As a producer of global affairs television programming for the better part of the past decade, I’ve long been dismayed by the fact that the pool of guests we’re often forced to draw from is so heavily male-dominated. In my experience, women tend approach the global challenges America faces through a different prism from men, and not always in ways we might be predetermined to think. In an era when creative thinking is critical to addressing international challenges like the fallout from the Arab Spring, dealing with defense spending cuts and fighting terrorism—not to mention a host of “soft” power challenges like global development and human rights—we need as many policy perspectives as we can get.
Luckily in 2012, women played a prominent role in creating and influencing foreign policy on an unprecedented scale, and topics like gender-based violence, economic empowerment, food security, and health—collectively referred to as “Global Women’s Issues” by the State Department—have risen up the totem pole in terms of U.S. priorities.
Of course, the relatively recent tradition of the president appointing a woman as the nation’s top diplomat has helped drive this phenomenon. And no single person embodies the ability of women to impact the world more than current U.S. Secretary of State Hillary Clinton, who is rumored to be considering a full-time foray into promoting global women’s issues when she leaves Foggy Bottom early next year. An instant frontrunner should she choose to run for president in 2016, Clinton has managed to put her own stamp on her tenure as secretary of state despite policies largely emitted from the White House—and become something of rock star in the process.
Her brokering of the release of Chinese dissident Chen Guangcheng, who escaped from house arrest in his village ahead of Clinton’s visit to China last May, defused what easily could have been a diplomatic disaster by deftly negotiating Chen’s travel to the United States to study at New York University. Clinton scored another diplomatic victory in her recent trip to the Middle East, where she worked with Israeli leaders and Egypt’s new President Mohamed Morsi to put an end to a week of fighting between Hamas and Israel.
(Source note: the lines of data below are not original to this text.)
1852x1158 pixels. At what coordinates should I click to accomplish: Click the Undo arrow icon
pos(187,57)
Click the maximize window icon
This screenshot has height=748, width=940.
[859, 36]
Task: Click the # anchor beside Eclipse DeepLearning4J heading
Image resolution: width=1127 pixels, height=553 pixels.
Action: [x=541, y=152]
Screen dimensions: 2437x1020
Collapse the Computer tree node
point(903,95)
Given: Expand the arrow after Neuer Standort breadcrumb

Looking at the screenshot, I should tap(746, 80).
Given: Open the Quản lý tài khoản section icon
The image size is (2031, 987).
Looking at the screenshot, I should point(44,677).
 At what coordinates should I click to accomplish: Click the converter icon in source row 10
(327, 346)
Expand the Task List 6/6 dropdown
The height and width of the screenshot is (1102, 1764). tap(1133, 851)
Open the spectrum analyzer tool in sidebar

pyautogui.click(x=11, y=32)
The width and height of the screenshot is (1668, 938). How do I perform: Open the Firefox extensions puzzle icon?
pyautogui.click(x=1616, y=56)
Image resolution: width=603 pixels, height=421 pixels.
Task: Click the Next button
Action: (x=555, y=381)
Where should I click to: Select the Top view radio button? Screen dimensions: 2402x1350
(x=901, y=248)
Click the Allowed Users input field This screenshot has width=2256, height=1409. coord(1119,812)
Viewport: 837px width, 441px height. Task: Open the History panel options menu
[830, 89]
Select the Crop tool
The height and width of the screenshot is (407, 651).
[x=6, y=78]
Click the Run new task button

Another diplomatic force in 2012 has been the controversial U.S. Ambassador to the United Nations, Susan Rice. Known for her sharp mind and uber-direct style, Rice withdrew her name to replace Clinton at the State Department following the controversy over her media statements following the September 11 terrorist attack on the American consulate in Benghazi, Libya. Indeed, the Beltway brouhaha that has dominated discussion on Rice has largely overshadowed her real achievements in Turtle Bay, where she convinced both Russia and China to support the U.N. Security Council mandate that led to the NATO intervention in Libya. She also was instrumental in pushing for some of the harshest U.N. sanctions against Iran for its suspected nuclear program, and has taken a similarly strong line against the regime of Syrian dictator Bashar Al-Assad.
Rounding out the trifecta of women with tenures at the State Department who impacted the world in 2012 is Anne-Marie Slaughter, former director of policy planning and now a professor at Princeton University. While Slaughter continues to weigh in heavily on issues like intervention in Syria and a host of other foreign policy challenges, her article in the July/August issue of The Atlantic brought renewed attention to the plight of alpha women seeking to sustain their careers and their families.
Women in media also continue to work on an upward trajectory when it comes to impacting discussion of global affairs. Most recently, the film Zero Dark Thirty, by Oscar winning director Kathryn Bigelow, has reopened the national debate on the U.S. use of torture in the fight against al Qaeda and its ilk. The film, inspired by real life events, features a female CIA agent in the lead. The use of harsh tactics in the fight against terrorism were also brought to attention by 60 Minutes foreign correspondent Lara Logan in October at an association fundraiser, where she argued that the United States must be more aggressive in taking on those who seek to destroy the West.
Finally, women who were the subjects of media attention also helped shape the way the world viewed global events in 2012. Malala Yousafzai, the 15-year-old Pakistani girl who was shot by the Taliban for blogging about her support of girls’ education, is a top contender for Time magazine’s Person of the Year and has brought the world’s attention to her just cause. And who can forget Nafissatou Diallo, the New York City maid who won a settlement against former World Bank President Dominque Strauss-Kahn, for alleged sexual assault? Her coming forward derailed DSK’s hope to become president of France, and exposed a history of dodgy behavior in the highest halls of power.
Of course, these are just a few of the many, many women who continue to make a real impact on the world we live in. To see more, check out Tina Brown’s Women in the World initiative and Forbes’s list of the 100 Most Powerful Women in the World.